Come discover The Best Social and Emotional Activities for Preschoolers. Preschoolers are in an almost constant state of learning and discovery to make sense of their emotions and their social world. Each day includes a plethora of new opportunities. Spend some time with young children and you’ll soon be navigating squeals of delight at a garden worm in one moment, before then offering comforting words and touch to support them manage frustration with a toy or puzzle of some sort.
Learning about emotions and how to manage big feelings is very much a social activity for children and draws upon the support and relationships with important people in a child’s life. In this article we look at some practical activities you can engage in together to support your child’s social and emotional development.
Building a Secure Attachment for Social and Emotional Security:
Before we look at some practical ideas, it’s worth spending time considering the importance of the relationship between yourself and the preschooler you’re considering supporting with social and emotional activities. Strong, warm, and supportive relationships with important adults in their life are critical for children to learn how to understand their own feelings and begin to recognize that other people have emotions and feelings too.
By establishing positive relationships with your preschooler, you’re creating space to explore their social and emotional world. You can think of this relationship as being a secure base or safe haven for your preschooler to then use as a backdrop to their explorations. The relationship is a container that supports both their venturing into the world and their return to you for comfort and protection.
The ideas below for activities for developing social and emotional development in preschoolers are all situated within the setting of this strong, secure attachment relationship. These activities work best when they’re joint activities for you and your child.

+++

* _CHALLENGES_:
A – Answer these questions using the article on social and emotional activities for preschoolers.
(i) Which two moments does the opening paragraph describe when someone spends time with young children?
(ii) As what two things does the article suggest thinking of the relationship with your preschooler?
(iii) According to the article's last paragraph, when do the activities work best?
B – Resume the article on social and emotional activities for preschoolers, picking up right after its final sentence.

(Word and element locating data)
+++

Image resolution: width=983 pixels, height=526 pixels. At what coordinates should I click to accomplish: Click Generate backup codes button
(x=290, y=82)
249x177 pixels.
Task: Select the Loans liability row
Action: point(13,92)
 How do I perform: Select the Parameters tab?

+++

* _THE RESPONSES_:
A –
(i) Squeals of delight at a garden worm, and needing comforting words and touch to manage frustration with a toy or puzzle.
(ii) A secure base or a safe haven.
(iii) When they are joint activities for you and your child.

B –
Sharing Books Together:
Reading to your preschooler is a tried and tested activity. It seems so simple, to sit and share a book together! Yet, there is an awful lot happening at a social and emotional level when you share a book with a preschooler. Let’s consider the different aspects:
- When you offer your preschooler a choice of what book they’d like to share with you, you’re supporting their decision making. You’re also encouraging them to notice how they feel about the choices they have. To avoid overwhelm, offer a small selection of two or three books to choose from.
- As you settle down to look at the book together, promote your child’s autonomy by asking them who they’d like to hold the book? Who will turn each page?
- As you sit together, aim to give your child your attention and interest to make it clear to your preschooler that you support them and can share and delight in a shared experience.
- As you read through the book, you can ask your preschooler how they think different characters in the story might be feeling? If the work is a non-fiction book, ask them for their thoughts and feelings about the book. Do they like the pictures, for example? Listen carefully with an openness to what your preschooler has to say. This can help to build their confidence and develop language skills. Ensure that you offer a welcome and an interest to all emotions your child may express, so that you avoid communicating that some emotions are “better” than others. You can also share your feelings about the book to model reciprocal turn taking in conversation.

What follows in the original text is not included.